Posted November 30, 2018

For more than four decades, medical device manufacturers have relied on comparing new designs against previous iterations of a device, called predicate devices, as a way to gain approval from the Food and Drug Administration (FDA) through its 510(k) premarket clearance process. But now the agency is looking to make what FDA Commissioner Scott Gottlieb and Jeff Shuren, director of the FDA’s Center for Devices and Radiological Health, call a “generational change” away from those comparisons as it seeks to modernize the 510(k) premarket clearance process.

“We believe firmly in the merits of the 510(k) process. But we also believe that framework needs to be modernized to reflect advances in technology, safety, and the capabilities of a new generation of medical devices,” Gottlieb and Shuren said in a joint statement.

More than eight in 10 medical devices were cleared through the 510(k) pathway last year, according to the FDA. Out of those devices receiving 510(k) clearance, nearly 20% based their submission on a predicate device that’s more than a decade old. While that doesn’t reflect on the device’s ultimate effectiveness or safety, it may mean that the devices aren’t undergoing significant improvements, Gottlieb and Shuren said.

To accelerate the process away from predicate device comparisons, the FDA is considering publishing a list of medical devices that were approved based on predicate devices that are more than 10 years old. This “market-based” approach would be transparent, Gottlieb and Shuren explained, by giving patients a choice between older and newer versions of a type of device and promoting competition. In addition, the FDA will consider phasing out some older predicate devices.

“We want to make sure that new devices are evaluated against advances in technology that can improve patient safety and performance. In making these reviews, where appropriate, we want to rely on modern safety and performance criteria,” Gottlieb and Shuren said. “We recognize that our approach as regulators must continue to evolve, to anticipate and meet the challenges and opportunities of the coming decades. We must look ahead. We not only have to skate to where the puck will be, we also need to drive the puck to where it should be.”
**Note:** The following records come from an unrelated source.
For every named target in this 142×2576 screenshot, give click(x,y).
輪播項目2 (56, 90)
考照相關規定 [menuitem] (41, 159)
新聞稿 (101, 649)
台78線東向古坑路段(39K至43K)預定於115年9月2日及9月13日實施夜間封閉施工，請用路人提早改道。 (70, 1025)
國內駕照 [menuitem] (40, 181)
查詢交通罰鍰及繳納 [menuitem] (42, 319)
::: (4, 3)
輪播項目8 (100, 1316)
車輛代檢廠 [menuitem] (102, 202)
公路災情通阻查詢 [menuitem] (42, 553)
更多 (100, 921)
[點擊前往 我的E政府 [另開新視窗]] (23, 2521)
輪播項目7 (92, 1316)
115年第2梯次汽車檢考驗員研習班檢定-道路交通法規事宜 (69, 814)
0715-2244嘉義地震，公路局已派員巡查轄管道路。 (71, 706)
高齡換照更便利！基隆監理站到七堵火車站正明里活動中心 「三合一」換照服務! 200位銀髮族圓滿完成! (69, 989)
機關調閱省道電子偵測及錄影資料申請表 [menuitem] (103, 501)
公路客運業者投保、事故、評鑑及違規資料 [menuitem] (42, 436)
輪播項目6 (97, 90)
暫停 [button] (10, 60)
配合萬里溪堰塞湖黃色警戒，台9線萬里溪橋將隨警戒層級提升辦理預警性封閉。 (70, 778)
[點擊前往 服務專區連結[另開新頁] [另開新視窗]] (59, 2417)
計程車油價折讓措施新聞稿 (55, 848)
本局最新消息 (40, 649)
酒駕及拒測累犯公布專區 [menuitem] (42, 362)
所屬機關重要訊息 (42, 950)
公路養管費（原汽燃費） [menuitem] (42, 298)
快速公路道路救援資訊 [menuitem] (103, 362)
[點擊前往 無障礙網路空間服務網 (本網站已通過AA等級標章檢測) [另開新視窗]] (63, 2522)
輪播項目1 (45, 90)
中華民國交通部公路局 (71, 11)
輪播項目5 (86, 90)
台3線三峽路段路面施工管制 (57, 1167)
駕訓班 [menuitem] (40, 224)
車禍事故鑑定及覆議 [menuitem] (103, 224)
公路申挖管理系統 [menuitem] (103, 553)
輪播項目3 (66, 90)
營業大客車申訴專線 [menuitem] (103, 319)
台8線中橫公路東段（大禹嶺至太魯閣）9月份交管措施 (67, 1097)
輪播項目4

The FDA has taken steps in recent years to streamline and modernize its premarket approval process for medical devices, such as an effort to streamline 510(k) third-party reviews and the establishment of a faster pathway to clearance for certain well-defined modifications to a manufacturer’s own medical device.

The future of the 510(k) program is envisioned as the Expanded Abbreviated pathway, which Gottlieb and Shuren announced will be renamed as the “Safety and Performance Based Pathway.” The FDA outlined this program in an April draft guidance document that received mixed reviews from the industry. This new 510(k) pathway allows medical device manufacturers to compare the performance of some medical devices to FDA-identified criteria rather than measuring them against predicates. The FDA plans to release final guidance next year to establish the program, which Gottlieb and Shuren said they hope will eventually supplant predicate device comparisons.

“Sometimes, by relying on old predicates, it can actually make it more difficult for more advanced technology to reach patients since it’s harder for an innovative product to bridge to an outdated technology reflected in a decades-old predicate,” Gottlieb and Shuren said. “Our new proposed approach enables us to help improve safety and performance, as appropriate, and ensure new products can more easily reflect beneficial new advances.”

As a result of these changes, the FDA expects more medical devices to seek approval through its de novo pathway, a process that “permits a robust evaluation of novel devices and allows the FDA to establish special controls for devices of the same type,” Shuren and Gottlieb said. The FDA plans to issue a proposed rule that would clarify procedures and requirements for de novo requests.